##### SUPPLIED DATA #####
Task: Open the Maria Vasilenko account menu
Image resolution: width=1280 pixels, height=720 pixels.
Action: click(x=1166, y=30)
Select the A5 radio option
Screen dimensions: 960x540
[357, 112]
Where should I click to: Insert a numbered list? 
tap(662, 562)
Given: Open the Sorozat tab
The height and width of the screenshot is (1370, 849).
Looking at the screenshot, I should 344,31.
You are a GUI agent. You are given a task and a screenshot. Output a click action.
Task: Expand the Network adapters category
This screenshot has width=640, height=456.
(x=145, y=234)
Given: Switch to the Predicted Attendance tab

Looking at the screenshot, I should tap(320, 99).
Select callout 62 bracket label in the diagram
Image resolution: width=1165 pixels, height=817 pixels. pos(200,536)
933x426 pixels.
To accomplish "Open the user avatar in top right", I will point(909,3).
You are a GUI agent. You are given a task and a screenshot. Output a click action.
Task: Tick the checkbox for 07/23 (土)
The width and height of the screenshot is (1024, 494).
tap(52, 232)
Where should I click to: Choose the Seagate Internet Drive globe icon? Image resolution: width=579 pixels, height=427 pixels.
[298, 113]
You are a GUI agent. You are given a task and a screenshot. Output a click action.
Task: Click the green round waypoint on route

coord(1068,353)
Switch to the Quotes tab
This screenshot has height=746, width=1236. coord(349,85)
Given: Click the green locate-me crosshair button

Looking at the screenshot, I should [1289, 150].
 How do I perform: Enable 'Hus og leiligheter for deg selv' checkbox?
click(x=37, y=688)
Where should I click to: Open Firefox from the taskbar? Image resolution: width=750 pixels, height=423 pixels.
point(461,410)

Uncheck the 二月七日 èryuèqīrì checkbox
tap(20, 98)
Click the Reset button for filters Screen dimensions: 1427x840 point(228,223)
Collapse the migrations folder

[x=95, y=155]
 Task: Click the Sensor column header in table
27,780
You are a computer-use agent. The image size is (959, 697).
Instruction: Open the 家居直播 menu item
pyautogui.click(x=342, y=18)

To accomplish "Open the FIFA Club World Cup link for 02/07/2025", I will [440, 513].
#####
● **ACTION ITEM**
Each entry above must be set down again without alteration.

● **RESULT OF THE EXERCISE**
Task: Open the Maria Vasilenko account menu
Image resolution: width=1280 pixels, height=720 pixels.
Action: click(x=1166, y=30)
Select the A5 radio option
Screen dimensions: 960x540
[357, 112]
Where should I click to: Insert a numbered list? 
tap(662, 562)
Given: Open the Sorozat tab
The height and width of the screenshot is (1370, 849).
Looking at the screenshot, I should 344,31.
You are a GUI agent. You are given a task and a screenshot. Output a click action.
Task: Expand the Network adapters category
This screenshot has width=640, height=456.
(x=145, y=234)
Given: Switch to the Predicted Attendance tab

Looking at the screenshot, I should tap(320, 99).
Select callout 62 bracket label in the diagram
Image resolution: width=1165 pixels, height=817 pixels. pos(200,536)
933x426 pixels.
To accomplish "Open the user avatar in top right", I will point(909,3).
You are a GUI agent. You are given a task and a screenshot. Output a click action.
Task: Tick the checkbox for 07/23 (土)
The width and height of the screenshot is (1024, 494).
tap(52, 232)
Where should I click to: Choose the Seagate Internet Drive globe icon? Image resolution: width=579 pixels, height=427 pixels.
[298, 113]
You are a GUI agent. You are given a task and a screenshot. Output a click action.
Task: Click the green round waypoint on route

coord(1068,353)
Switch to the Quotes tab
This screenshot has height=746, width=1236. coord(349,85)
Given: Click the green locate-me crosshair button

Looking at the screenshot, I should [1289, 150].
 How do I perform: Enable 'Hus og leiligheter for deg selv' checkbox?
click(x=37, y=688)
Where should I click to: Open Firefox from the taskbar? Image resolution: width=750 pixels, height=423 pixels.
point(461,410)

Uncheck the 二月七日 èryuèqīrì checkbox
tap(20, 98)
Click the Reset button for filters Screen dimensions: 1427x840 point(228,223)
Collapse the migrations folder

[x=95, y=155]
 Task: Click the Sensor column header in table
27,780
You are a computer-use agent. The image size is (959, 697).
Instruction: Open the 家居直播 menu item
pyautogui.click(x=342, y=18)

To accomplish "Open the FIFA Club World Cup link for 02/07/2025", I will [440, 513].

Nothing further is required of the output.